How to use regular expressions to match all related characters of Chinese characters

A seemingly simple requirement, but the widely circulated [u4e00-u9fa5] on the internet actually has some issues.

From the range of code tables provided in the History section of the Unicode page on Wikipedia, it can be seen that the widely circulated [u4e00-u9fa5] in the Chinese internet only accounts for the characters within the 【CJK Unified Ideographs】, but this part actually only occupies one-fifth of all Chinese characters. Although CJK Unified Ideographs are partitioned by usage frequency, if you are developing professional tools related to language and characters, it is best to comprehensively cover all related characters.

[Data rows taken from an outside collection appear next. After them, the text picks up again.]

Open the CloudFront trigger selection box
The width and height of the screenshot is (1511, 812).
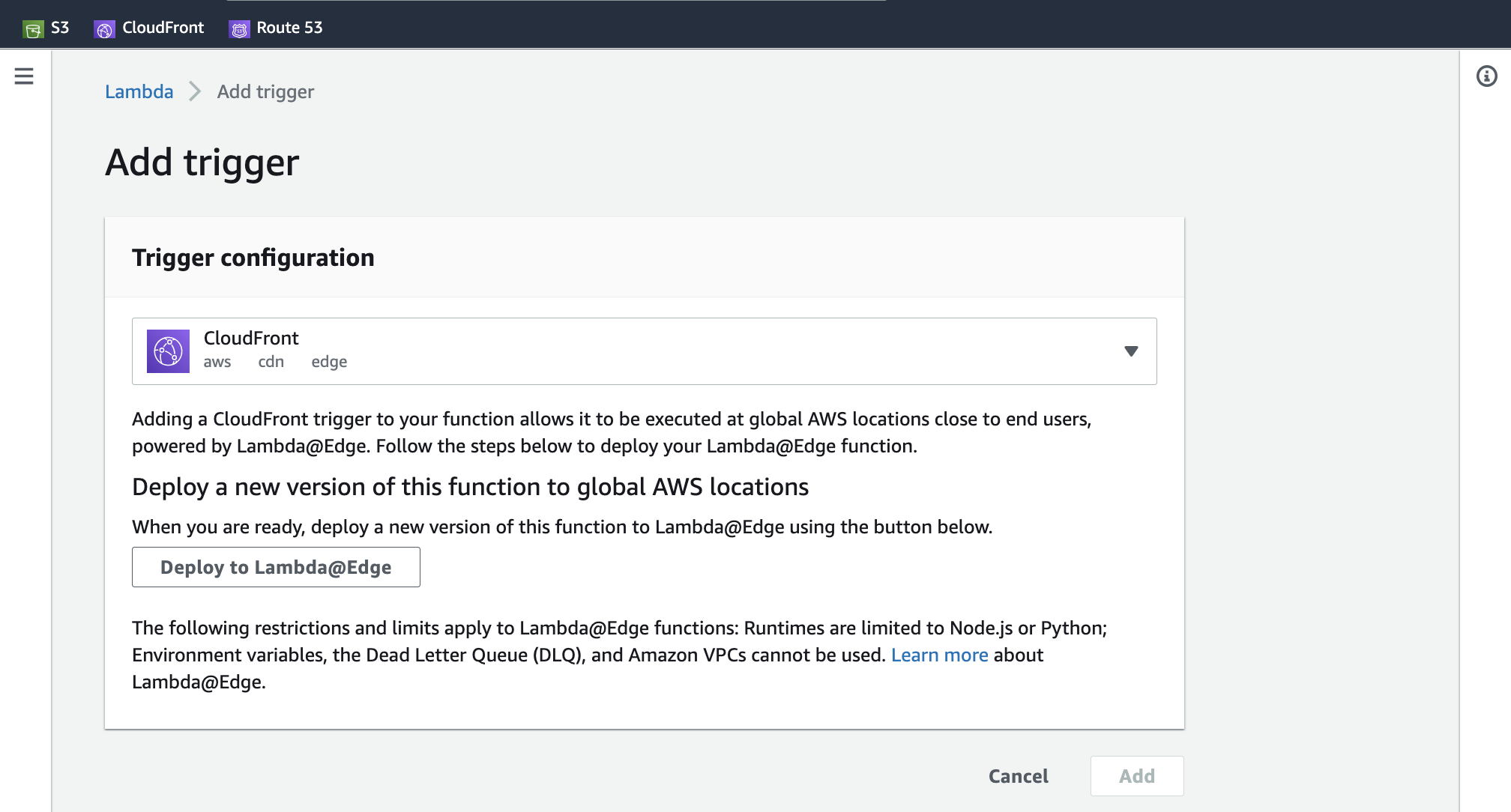[x=643, y=351]
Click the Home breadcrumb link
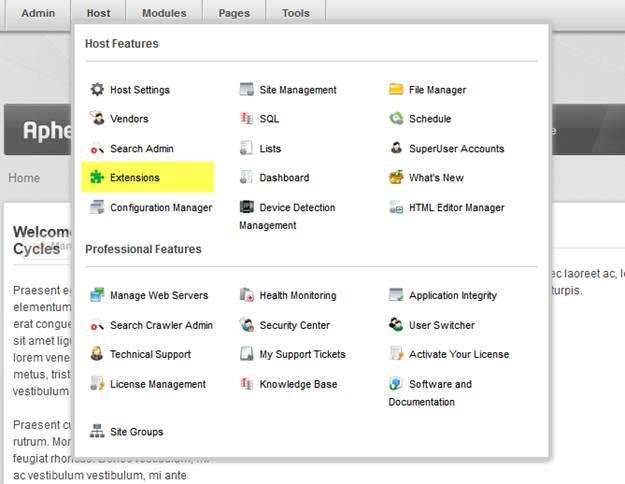625x484 pixels. click(x=24, y=178)

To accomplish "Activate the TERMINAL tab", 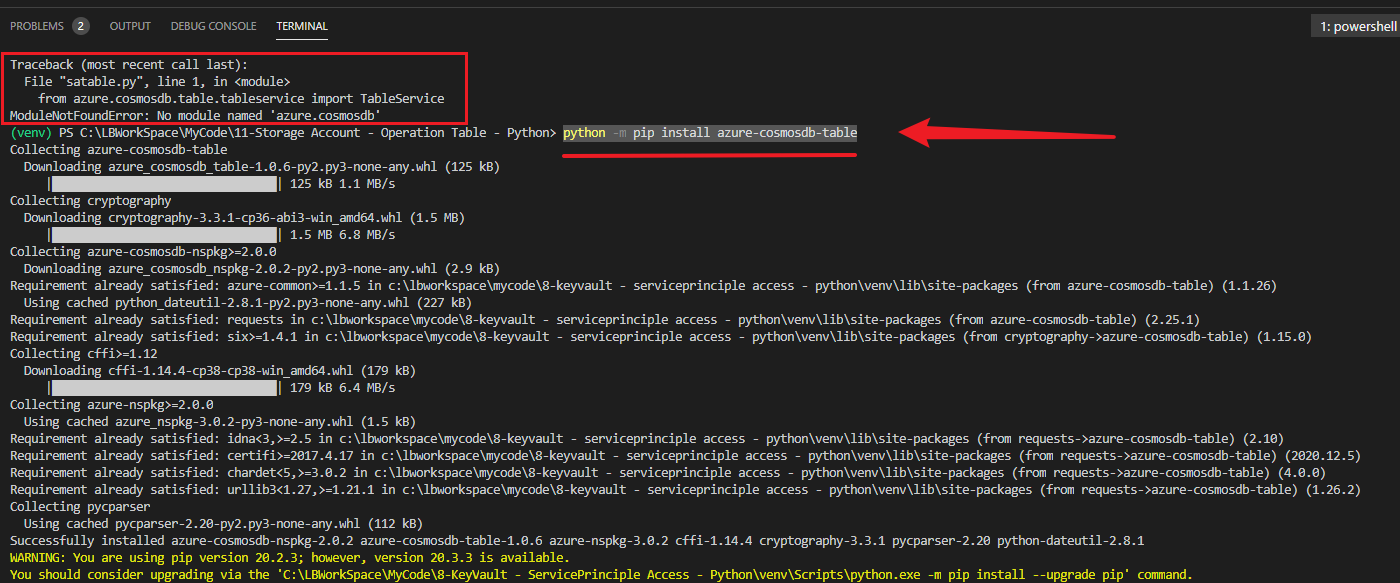I will (302, 26).
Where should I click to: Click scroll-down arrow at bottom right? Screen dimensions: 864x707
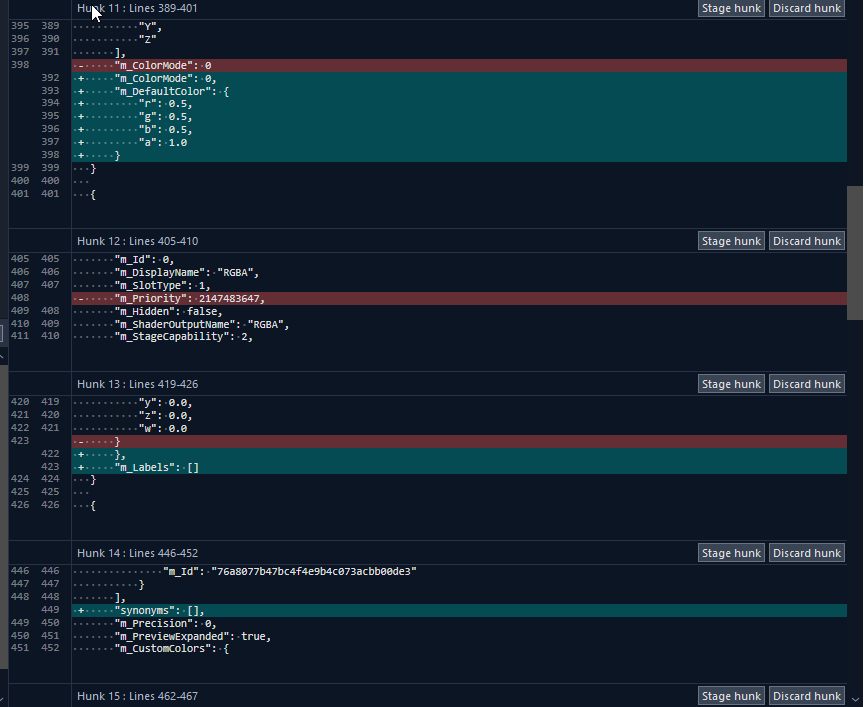[x=855, y=699]
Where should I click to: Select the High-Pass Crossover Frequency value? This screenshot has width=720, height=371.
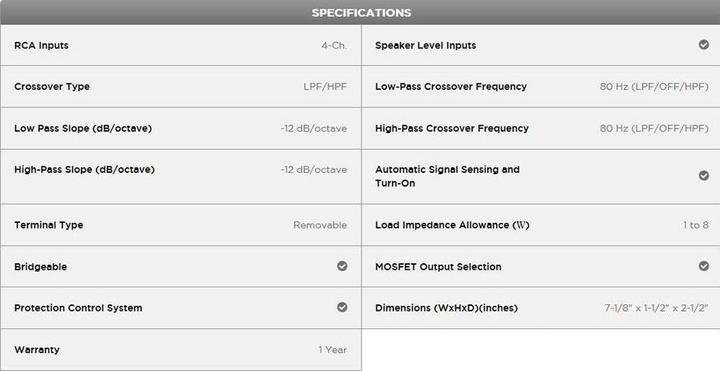click(654, 129)
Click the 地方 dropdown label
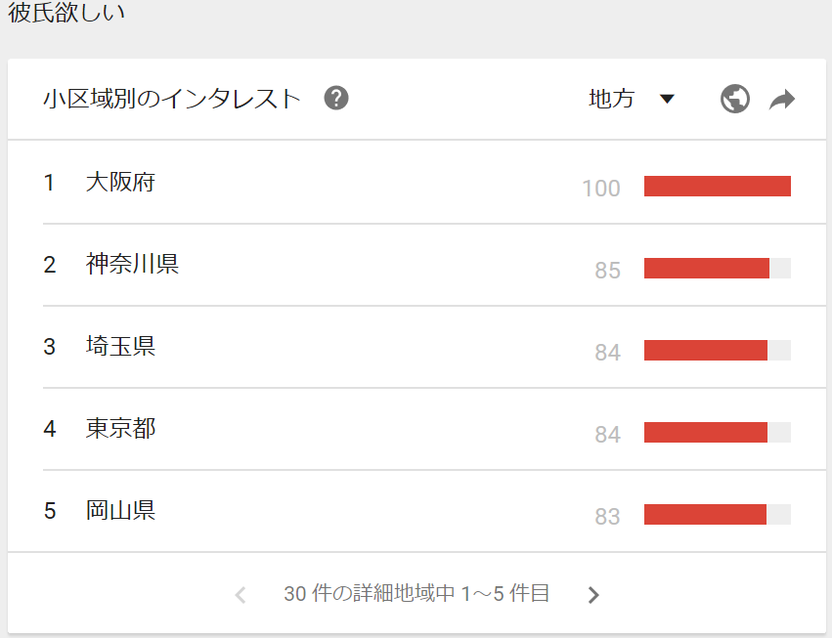The height and width of the screenshot is (638, 832). tap(611, 99)
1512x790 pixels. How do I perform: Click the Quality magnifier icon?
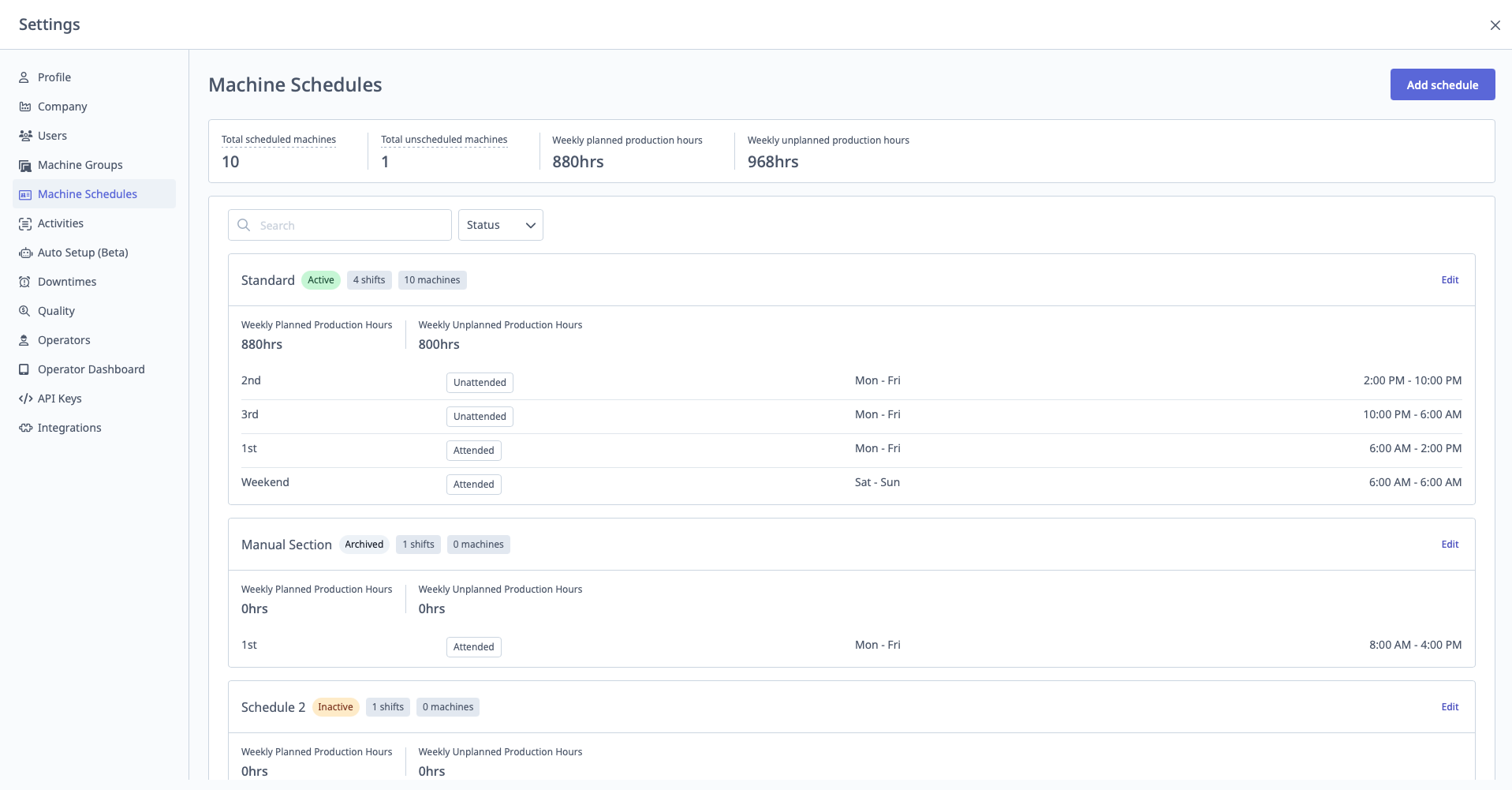24,310
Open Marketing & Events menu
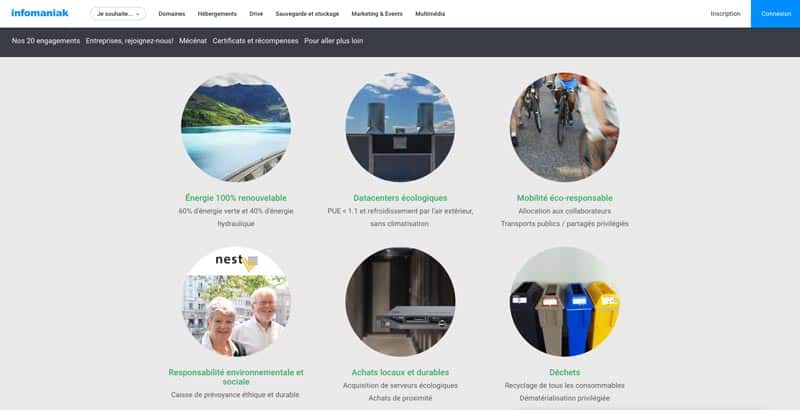The width and height of the screenshot is (800, 410). pyautogui.click(x=375, y=14)
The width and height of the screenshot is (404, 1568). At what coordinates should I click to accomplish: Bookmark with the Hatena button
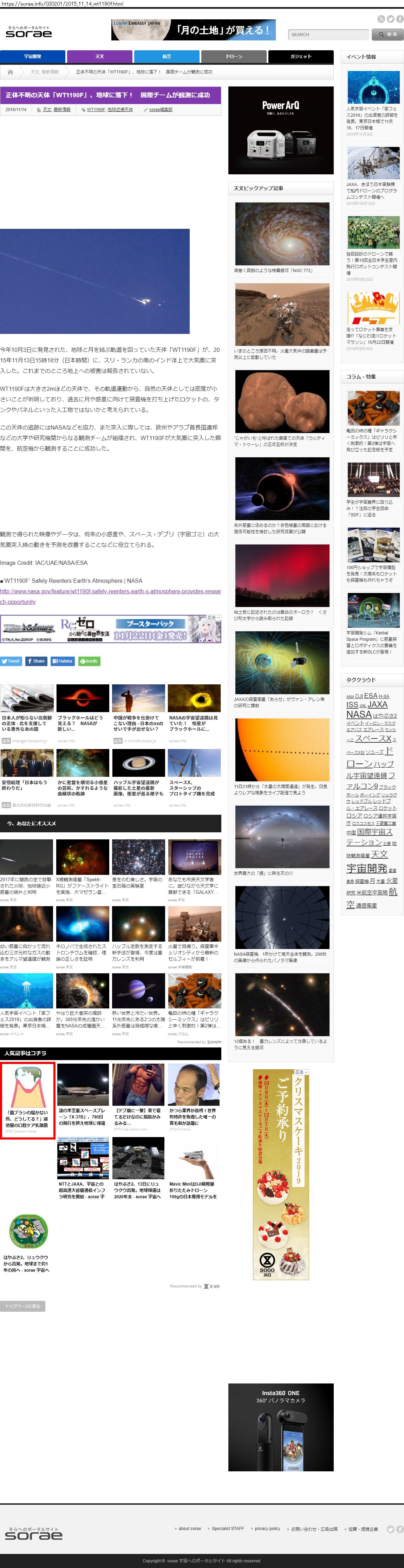pyautogui.click(x=62, y=661)
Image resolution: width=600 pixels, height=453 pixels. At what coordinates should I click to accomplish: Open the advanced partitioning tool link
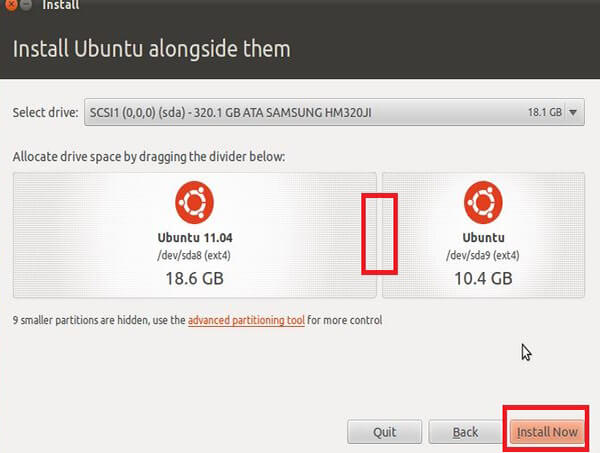[x=246, y=320]
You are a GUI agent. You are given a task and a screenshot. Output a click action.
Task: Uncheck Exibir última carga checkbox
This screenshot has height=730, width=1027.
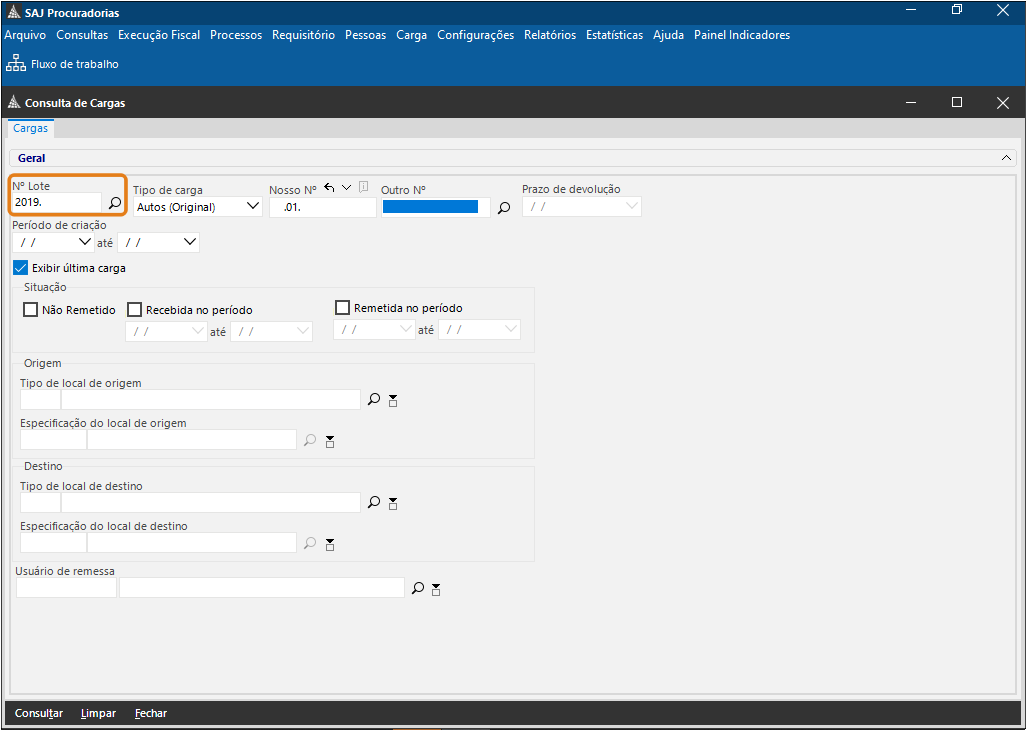(x=21, y=268)
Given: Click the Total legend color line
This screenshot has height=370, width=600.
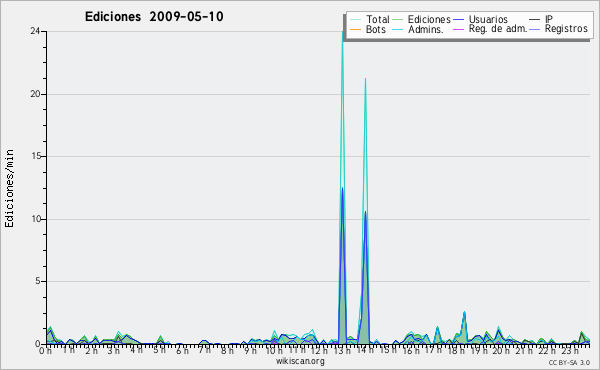Looking at the screenshot, I should pyautogui.click(x=355, y=20).
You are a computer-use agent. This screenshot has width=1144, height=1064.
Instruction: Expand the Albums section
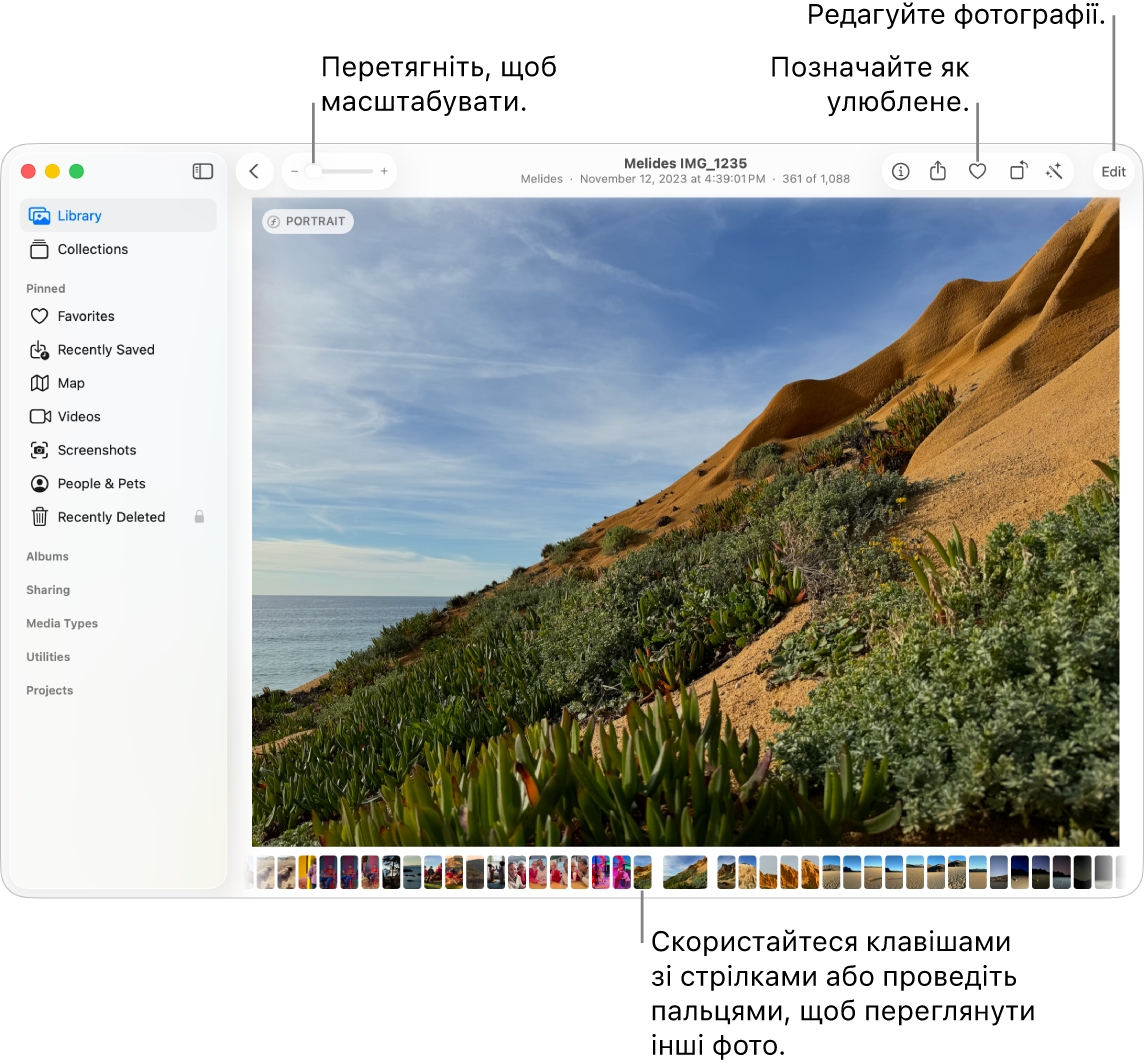coord(48,557)
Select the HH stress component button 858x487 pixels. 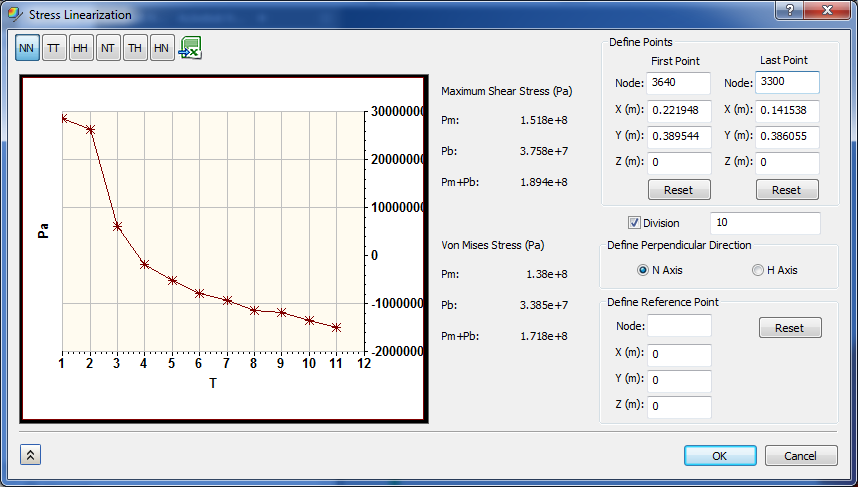pos(81,49)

Range	Name	Number of Characters
U+4E00 - U+9FFF	CJK Unified Ideographs	20,992
U+3400 - U+4DBF	CJK Unified Ideographs Extension A	6,592
U+20000 - U+2A6DF	CJK Unified Ideographs Extension B	42,720
U+2A700 - U+2B738	CJK Unified Ideographs Extension C	4,154
U+2B740 - U+2B81D	CJK Unified Ideographs Extension D	222
U+2B820 - U+2CEA1	CJK Unified Ideographs Extension E	5,762
U+2CEB0 - U+2EBE0	CJK Unified Ideographs Extension F	7,473
U+30000 - U+3134A	CJK Unified Ideographs Extension G	4,939
U+31350 - U+323AF	CJK Unified Ideographs Extension H	4,192
U+2EBF0 - U+2EE5F	CJK Unified Ideographs Extension I	622
Total		97,668

If you encounter issues related to Unicode, the best approach is to refer to the official documentation provided by Unicode Unicode 15.1 Character Code Charts, which mentions that characters related to Chinese characters, in addition to the above 【CJK Unified Ideographs】, also include symbols related to Chinese characters (radicals, phonetic symbols, pinyin), private areas, etc.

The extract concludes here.